Number 42   May - June 2005


By Clair Martin

One of the most difficult concepts for gardeners to grasp is that a new rose cultivar is grown from seed only once in its life and all next-generation plants of that cultivar are produced by cloning. A rose hybridizer may grow a large number of seeds from each cross and out of that batch of seedlings they may select one or two for future introduction to the trade.
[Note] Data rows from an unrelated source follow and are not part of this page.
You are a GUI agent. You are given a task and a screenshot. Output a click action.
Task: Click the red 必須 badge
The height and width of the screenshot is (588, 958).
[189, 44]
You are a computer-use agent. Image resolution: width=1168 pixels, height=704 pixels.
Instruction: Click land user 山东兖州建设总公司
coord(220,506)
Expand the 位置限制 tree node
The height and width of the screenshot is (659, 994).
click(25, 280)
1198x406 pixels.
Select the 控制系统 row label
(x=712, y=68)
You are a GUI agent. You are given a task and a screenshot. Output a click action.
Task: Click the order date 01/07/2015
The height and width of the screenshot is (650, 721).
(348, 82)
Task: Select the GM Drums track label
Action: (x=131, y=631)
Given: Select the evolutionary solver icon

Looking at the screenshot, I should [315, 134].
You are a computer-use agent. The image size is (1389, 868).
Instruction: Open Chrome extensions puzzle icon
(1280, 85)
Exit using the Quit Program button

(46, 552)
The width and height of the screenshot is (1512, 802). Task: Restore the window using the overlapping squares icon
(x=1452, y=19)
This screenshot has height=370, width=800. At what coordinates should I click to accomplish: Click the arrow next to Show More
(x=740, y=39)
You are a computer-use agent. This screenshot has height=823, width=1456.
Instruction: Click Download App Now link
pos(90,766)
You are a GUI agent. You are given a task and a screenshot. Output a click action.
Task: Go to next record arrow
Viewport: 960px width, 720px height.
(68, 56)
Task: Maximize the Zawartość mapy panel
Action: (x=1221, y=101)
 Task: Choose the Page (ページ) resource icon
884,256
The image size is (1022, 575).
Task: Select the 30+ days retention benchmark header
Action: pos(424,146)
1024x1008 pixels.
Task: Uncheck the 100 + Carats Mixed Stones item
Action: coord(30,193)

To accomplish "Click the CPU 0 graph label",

Rooting cuttings, grafting, or high tech tissue culture is then used to produce all subsequent plants of that cultivar.

To illustrate this concept three cultivars of dark red roses are planted out in The Huntington Rose Garden that were produced by different hybridizers working in both France and the United States using the exact same parents within a year of each other and each of these “three brothers” are unique.

'Papa Meilland'

In 1963 the French hybridizer Alain Meilland introduced the deep red almost black Hybrid Tea he named ‘Papa Meilland’ in honor of the family patriarch Antoine. Alain used ‘Chrysler Imperial’ a brilliant red and fragrant Hybrid Tea as the pollen parent and ‘Charles Mallerin’ a blackish red HT from Meilland as the seed parent.

The very next year the California team of Herb Swim and O. L. Weeks introduced ‘Mister Lincoln’ and ‘Oklahoma’ both deep red, fragrant HTs from the exact same parentage as ‘Papa Meilland’.

All three roses are deep red often deepening to almost black-red in cool weather, intensely fragrant, and very prone to powdery mildew. And all three do best in warm to hot rose growing regions.

'Mister Lincoln'

Their pollen parent ‘Chrysler Imperial’ was introduced by Dr. W. E. Lammerts of Livermore, California in 1952 and it is the progeny of ‘Charlotte Armstrong’ and the deep red, ‘Mirandy’. ‘Charlotte Armstrong’ has an impressive heritage going back directly to the first modern Hybrid Tea, ‘Soleil d’Or’ breed by Joseph Pernet-Ducher at the beginning of the 20th century. ‘Charlotte Armstrong’ was one of the most important breeding roses of the mid-century producing a large number of important roses in her lifetime. Incidentally, we have a local connection with Dr. Lammerts: he designed the original rose garden for Manchester Brody’s La Canada estate now known as Descanso Gardens.

Our three brother’s seed parent ‘Charles Mallerin’ was hybridized by Francis Meilland and named in honor of his mentor, a retired railwayman who was a well respected amateur from Isére, France. It was usual for rose families to apprentice their next generation to other rose firms or breeders to learn new techniques and ways of operating the nursery business.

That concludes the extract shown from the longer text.